Marketplaces

Meta a offert une appli aux vendeurs de Marketplace, et un badge à tout le monde

Facebook Verified et la nouvelle appli Seller sont sortis du même communiqué le 24 juillet, et la presse spécialisée y a vu deux fonctionnalités distinctes. C'est pourtant un seul et même mouvement : Meta dote d'une couche d'identité le plus grand marché de revente non vérifié au monde, et un badge gratuit cesse d'être optionnel dès l'instant où le classement commence à en tenir compte.

A Facebook Marketplace stall hung with secondhand coats, the seller wearing an oversized hand-lettered check-mark badge, while a queue of unbadged sellers waits at a booth where a clerk photographs their faces

Sir John Crabstone

Meta a annoncé deux choses le 24 juillet, et ce sont en réalité la même chose. Un badge d’identité gratuit pour quiconque a un visage, et Seller, une application autonome destinée aux personnes qui publient le plus d’annonces sur Marketplace. TechCrunch a présenté le badge comme un simple ajout à l’application. Le badge, c’est la stratégie ; l’application, ce n’est que le groupe pilote.

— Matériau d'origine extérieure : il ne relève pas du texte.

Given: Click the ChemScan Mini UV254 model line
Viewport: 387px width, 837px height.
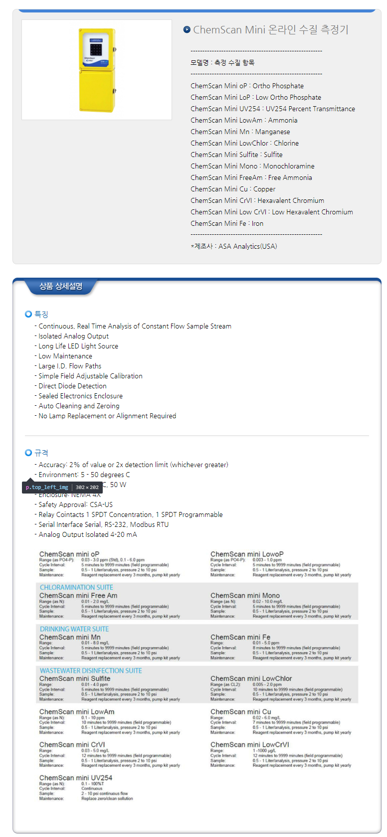Looking at the screenshot, I should [x=273, y=109].
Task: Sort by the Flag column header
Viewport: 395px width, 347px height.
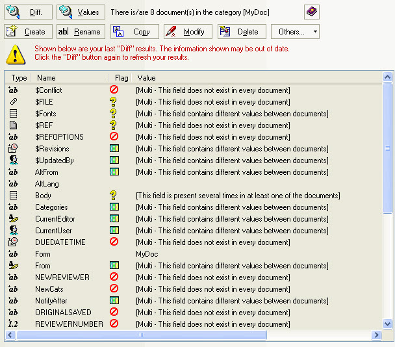Action: click(x=121, y=78)
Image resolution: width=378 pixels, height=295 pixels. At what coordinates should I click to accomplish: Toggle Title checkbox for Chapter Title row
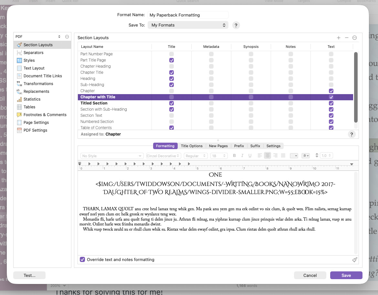pyautogui.click(x=172, y=72)
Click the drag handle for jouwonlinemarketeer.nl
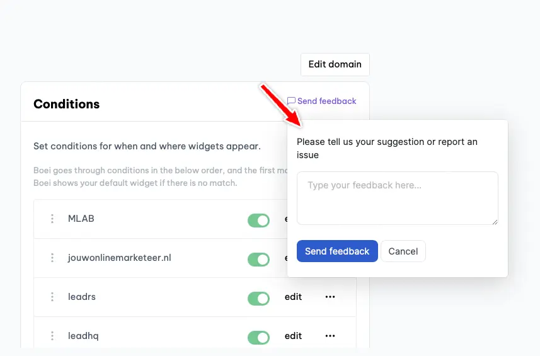Screen dimensions: 540x356 (52, 258)
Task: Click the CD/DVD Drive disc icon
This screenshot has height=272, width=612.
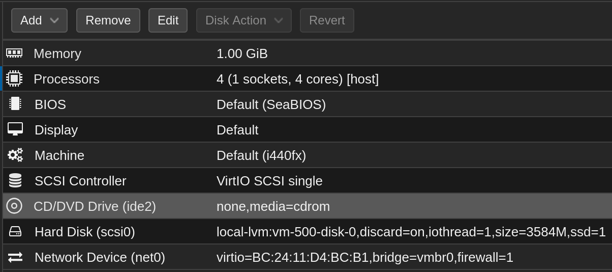Action: [14, 206]
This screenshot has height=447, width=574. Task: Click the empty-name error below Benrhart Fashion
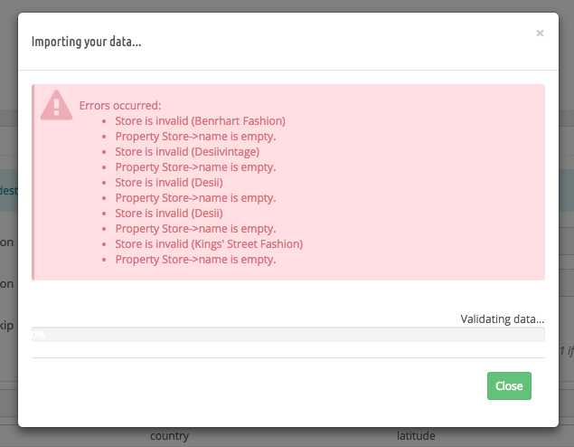tap(195, 136)
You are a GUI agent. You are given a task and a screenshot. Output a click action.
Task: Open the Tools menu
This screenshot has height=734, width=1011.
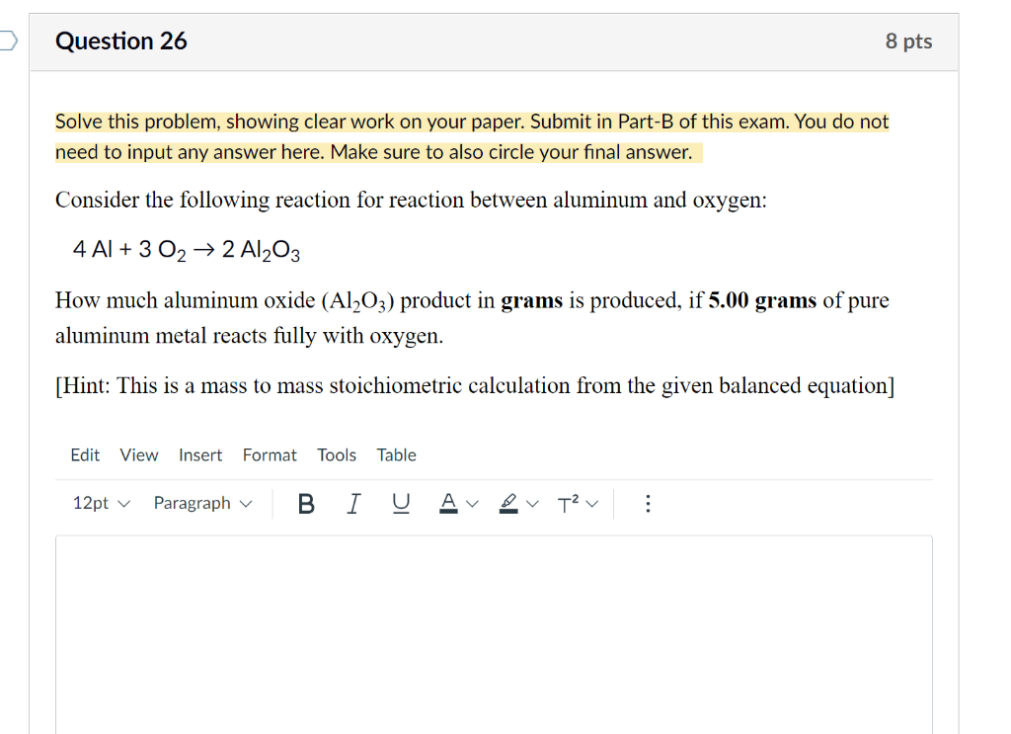click(x=337, y=455)
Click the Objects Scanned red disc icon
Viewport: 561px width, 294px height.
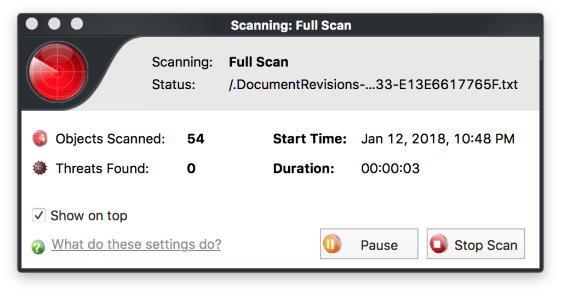click(39, 139)
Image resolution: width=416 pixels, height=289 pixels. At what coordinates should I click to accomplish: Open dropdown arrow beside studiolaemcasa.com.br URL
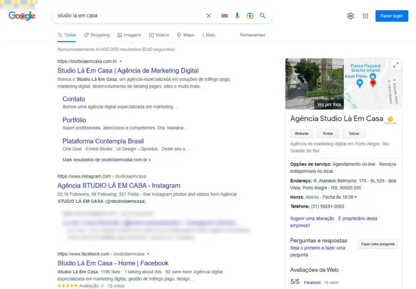point(121,61)
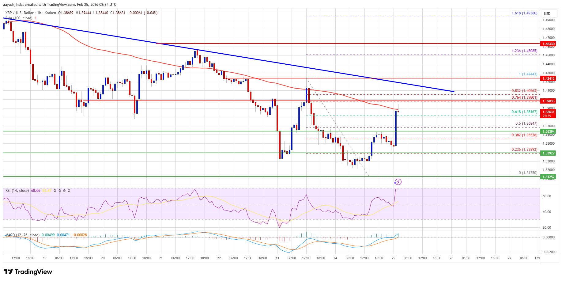Click the red '1' value swatch beside SMA legend
Screen dimensions: 562x281
[x=36, y=18]
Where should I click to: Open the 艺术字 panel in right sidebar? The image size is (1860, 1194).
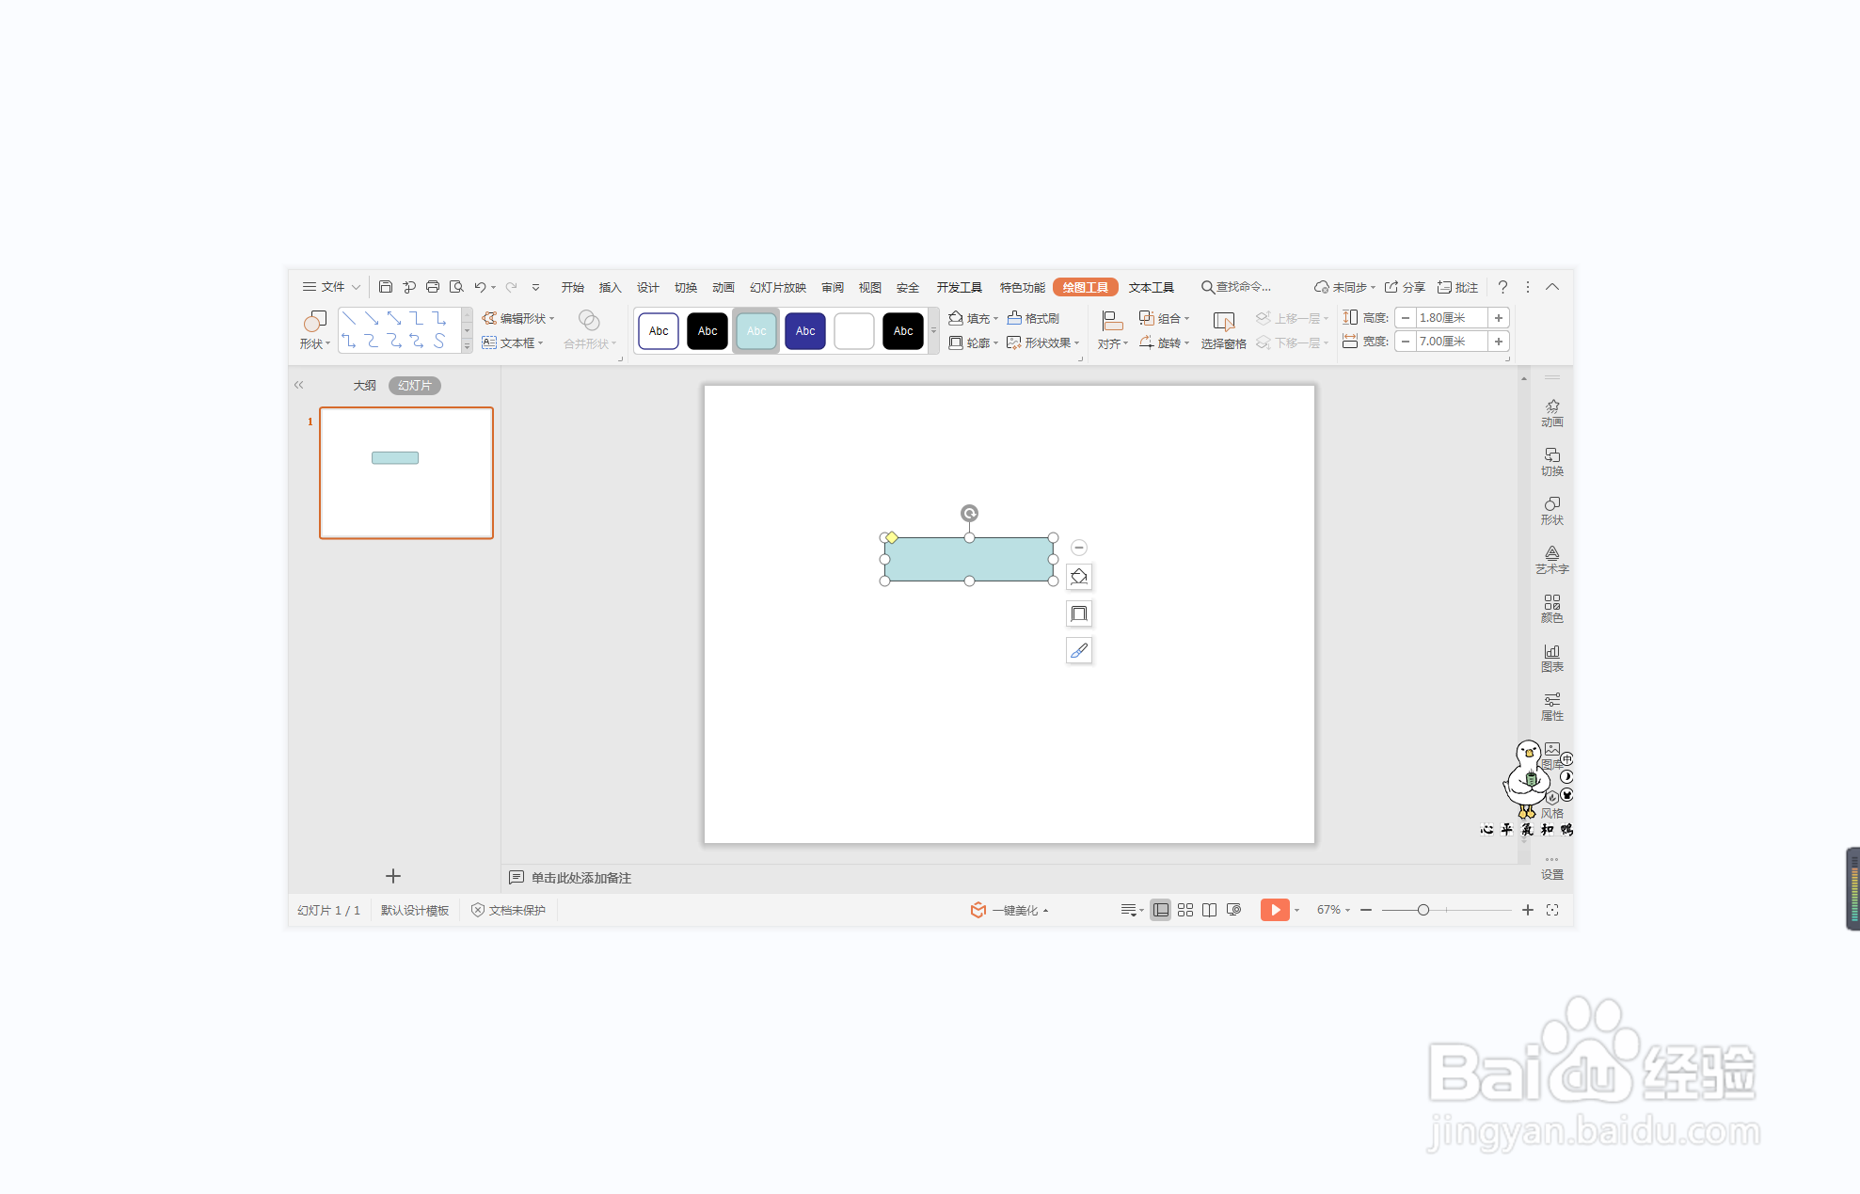click(1551, 559)
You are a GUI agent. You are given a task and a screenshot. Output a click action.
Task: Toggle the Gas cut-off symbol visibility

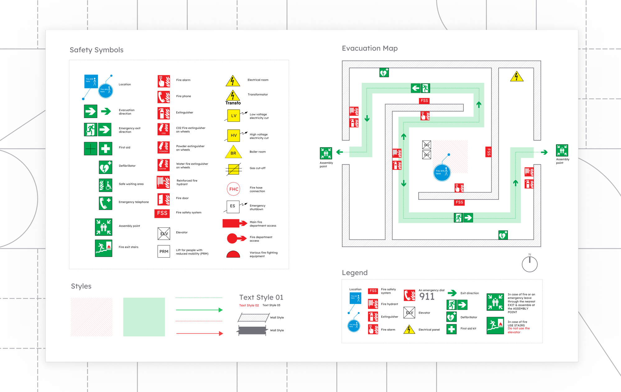(233, 168)
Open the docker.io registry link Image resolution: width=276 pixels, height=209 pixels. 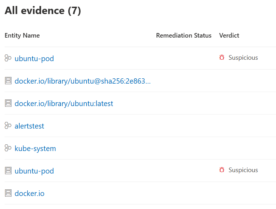click(29, 194)
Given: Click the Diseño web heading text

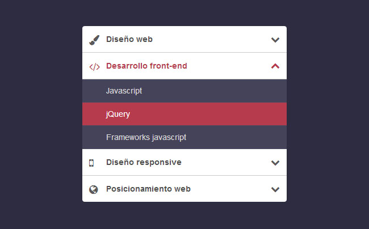Looking at the screenshot, I should tap(129, 40).
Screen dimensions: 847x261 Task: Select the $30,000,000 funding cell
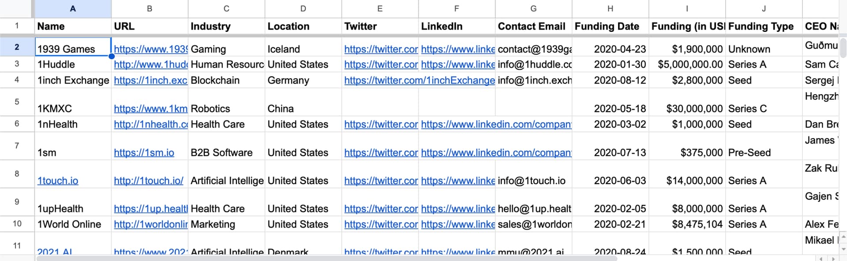click(687, 102)
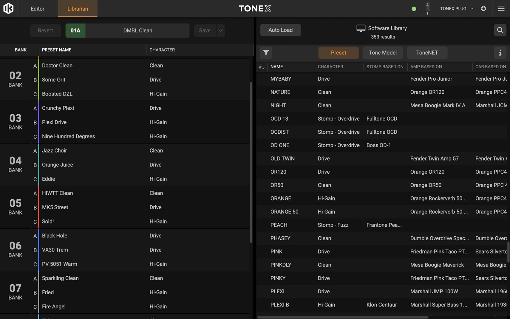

Seller est la moitié la plus modeste de l’annonce. Meta la décrit comme une boîte de réception unifiée, une gestion des stocks et des outils de création d’annonces assistés par IA, les mêmes outils de rédaction de descriptions et de suggestion de prix déjà déployés plus largement sur Marketplace et que l’entreprise promet d’étendre à la nouvelle application. Meta situe l’utilisateur type à trente articles par semaine, sur une plateforme qui compte 430 millions d’annonces par mois. Trente articles par semaine, ce n’est pas un passe-temps. Meta a couché sur le papier une fiche de poste et l’a livrée sous forme d’application.

Aucune des personnes qui vendent ces articles n’a jamais eu à prouver son existence. Un profil n’est pas une identité, et Marketplace fonctionne depuis dix ans sur la base de simples profils. Paiements, garanties, classement prioritaire : chacun de ces mécanismes suppose de savoir qui se trouve de l’autre côté de la transaction. Le badge vient combler la colonne manquante d’une base de données marchands que Meta n’a pas encore reconnu être en train de construire.

La vérification ne coûte rien, et c’est la décision la plus calculée de toute l’annonce. Elle prend la forme d’une coche blanche sur fond circulaire, délibérément différente de la coche bleue payante. Faire payer l’identité, c’est sélectionner les personnes en quête d’audience. La donner gratuitement, c’est inclure tout le monde — et c’est le seul échantillon qui vaille la peine d’être classé.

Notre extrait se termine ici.